CloudFunctionsもclasp同様gcfディレクトリ以下をdeploy_gcf.sh
を実行してデプロイを行います。
GoogleSheetAPIのリクエスト上限を上げる
gcloudを使ってスプレッドシートを操作していますが、テスト段階でときどきエラーが出ていました。その原因がGoogleSheetAPIの上限に引っかかっていたためです(CloudFunctionsのログから確認できます)
GoogleSheetAPIは回数による制限はありませんが、時間単位だと以下の制限がかかっています。
単一のfunctionでapiを使用する場合、読み書きそれぞれ1分間に60回という制限が課せられます。複数のセルをまとめて処理するなど時間あたりの回数を少なくする工夫をしましたが、限界がありました。
実はこの制限、申請することで上限を上げることが可能です。
- GCPのナビゲーションメニューから「APIとサービス」を表示
- 有効なAPI一覧が表示されるので、GoogleSheetAPIを選択。ここでAPIの使用回数/エラーなどのメトリクスが確認できます。
- 「割り当て」タブから割り当て一覧を表示(上限に対する使用量のリストが表示されます)

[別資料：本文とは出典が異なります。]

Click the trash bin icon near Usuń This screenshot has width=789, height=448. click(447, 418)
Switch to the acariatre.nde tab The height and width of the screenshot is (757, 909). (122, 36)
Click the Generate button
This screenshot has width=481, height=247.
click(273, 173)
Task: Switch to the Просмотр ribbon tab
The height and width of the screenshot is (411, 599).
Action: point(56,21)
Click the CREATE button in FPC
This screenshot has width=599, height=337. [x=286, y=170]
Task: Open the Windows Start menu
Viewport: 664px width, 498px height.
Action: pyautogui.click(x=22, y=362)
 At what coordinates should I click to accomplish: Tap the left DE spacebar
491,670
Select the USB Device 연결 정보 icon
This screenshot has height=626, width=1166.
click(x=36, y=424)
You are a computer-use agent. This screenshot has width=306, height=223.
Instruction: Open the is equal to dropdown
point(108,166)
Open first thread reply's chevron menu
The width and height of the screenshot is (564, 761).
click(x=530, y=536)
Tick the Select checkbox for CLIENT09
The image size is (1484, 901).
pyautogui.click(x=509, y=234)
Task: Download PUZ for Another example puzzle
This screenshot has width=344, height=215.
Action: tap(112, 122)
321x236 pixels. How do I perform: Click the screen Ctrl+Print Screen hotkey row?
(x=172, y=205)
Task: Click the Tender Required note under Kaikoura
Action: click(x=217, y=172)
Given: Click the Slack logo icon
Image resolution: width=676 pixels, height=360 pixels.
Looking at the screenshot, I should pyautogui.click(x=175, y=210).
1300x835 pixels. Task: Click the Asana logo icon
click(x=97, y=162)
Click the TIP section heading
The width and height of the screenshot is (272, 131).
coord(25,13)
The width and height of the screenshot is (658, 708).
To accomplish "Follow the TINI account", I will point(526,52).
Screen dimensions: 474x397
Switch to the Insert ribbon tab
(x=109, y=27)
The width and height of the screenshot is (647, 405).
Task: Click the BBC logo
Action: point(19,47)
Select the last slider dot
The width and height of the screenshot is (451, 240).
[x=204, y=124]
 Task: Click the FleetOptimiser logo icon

- 割り当てリストの上限を上げたい項目にチェックをつけて、右上にある「割り当てを編集」をクリック
- チェックした項目の新しい上限を入力し、理由などを書いてリクエスト
上記申請を行うと3日後には上限が反映されていました。
ちなみに今回、Read requests per minute per user
とWrite requests per minute per user
をそれぞれ60回から120回まで上げました。
スプレッドシート、GASと,CloudFunctionsの連携を中心に書きました。
VisionAPI,GASのスクリプトプロパティの有効な使い方、CloudStoreとの連携など他にも新たな学びがありましたので、別の機会にまとめてみたいと思います。